The power of Wil(son)

Amid the rowdiness before game time, pitcher Tommy Wilson finds peace while he mentally prepares before the first pitch is thrown.

“I like to say a little prayer, just for my safety, and having fun rather than success and that kind of thing. That’s my only routine,” Wilson said.

At 7, Wilson began to play baseball at Valley Christian Athletic Association in Encino, California. The initial goal was to make friends and step out of his comfort zone. It was there that his family began to notice his athletic ability.

He was pretty natural at it,” his mother Caroline Wilson said. “Early on, it was pretty evident that he was pretty good at baseball.”

By 8, Wilson learned to pitch and began to take the mound.

“He was always a big guy, so even when he was 8, for his age, he threw hard,” his cousin Josh Thomas said.

However, Wilson’s transition to high school ball was difficult. He said it was a “big jump” from VCAA.

During his freshman year at Notre Dame High School, he tried out without knowing a single person on the team. After playing first base his first year on the freshman team, he was promoted to varsity in his sophomore year as a pitcher.

Somebody slid into second base and had a very serious injury to his ankle, and they were really worried about losing any more pitchers,” Thomas said. “It was their number two pitcher at the time, so he ended up getting promoted as a result, and he was tested early because he was facing varsity guys sooner than they had originally planned.”

At first, Wilson was hesitant and he would have to refrain from hitting. However, he realized that pitching was where his future was and accepted his role.

According to, Wilson won the team MVP award in 2014 as a senior with a 1.06 ERA. That year, he signed with Saint Mary’s College in Moraga, California to play baseball.

Shortly after, Wilson discovered that what he had mistaken for growing pains, was a broken bone in his knee that required surgery the summer after he graduated high school.

However, that did not stop him from traveling north to play baseball, where he faced more hard times in Moraga.

Wilson felt ready to compete, but his coaches thought otherwise. After a suggestion to redshirt, he sat out for his first season of college ball. It was then that he decided to come back to Southern California and play for Pierce.

“Saint Mary’s wasn’t the right fit for me. It didn’t feel like my place. I didn’t feel comfortable there so I transferred back to Pierce,” Wilson said.

Last year was Wilson’s first season at Pierce.
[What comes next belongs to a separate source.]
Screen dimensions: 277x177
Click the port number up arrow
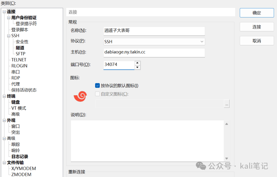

However, he began to doubt his abilities and second guess playing baseball.

“I was just pitching to pitch, thinking this might be my last year of baseball,” Wilson said. “Overcoming my own thoughts that I am not good enough was probably my biggest obstacle. Then when I got past that, by the end of last year, that’s when I started to figure things out.”

He then reached out to Picketts and had a conversation about his lack of confidence. Picketts recognizes this as an issue at Division 1 schools that want players to produce for them immediately.

“It’s not as much about development and if you have any doubt about your ability, it’s going to get exploited,” Picketts said. “Winning is not a to priority here by any means. It’s about getting the kids in here, getting them ready to go off to the next level and gaining their confidence. It sounds like we did it with him, hopefully he carries that over next year to Fullerton.”

Picketts’ guidance helped Wilson regain confidence in himself and, after working on his mechanics and his pitches, Wilson claims everything suddenly just clicked.

“To get focused, I listen to music and just visualize what I’m going to do. I build up that confidence to tell myself that I am better than these guys. It’s giving myself that confidence to go out there and have focus on every pitch,” Wilson said.

In the long-run, Wilson is thankful that he did not play his first season at Saint Mary’s College, giving him the opportunity to play two years at Pierce. This has helped him find a new place in Cal. State University, Fullerton, where he will play next season for the Titans.

After being approached by other schools such as Loyola Marymount University, the University of California, Irvine, and Cal. State University, Northridge, Fullerton contacted him, requesting to watch him throw a bullpen. Shortly after, Wilson visited the campus and signed with the Titans.

“Out of all those schools, I thought Fullerton was the best fit for me, the best program,” Wilson said.

Family and friends are taking note of his accomplishments and are looking forward to the future.

“It’s very exciting. You never know where this is going to take you. You start off at one school, end up at another school. I mean you never know where he’s going to go, but it’s a top flight program with lots of major league alumni, who knows what’s in the future? It’s a big stage and it’s a chance for him to maybe experience things he wouldn’t get to otherwise, like going to Omaha possibly for the College World Series,” Thomas said.

Wilson’s focus is to improve on the mound to be an asset to the Titans and be drafted.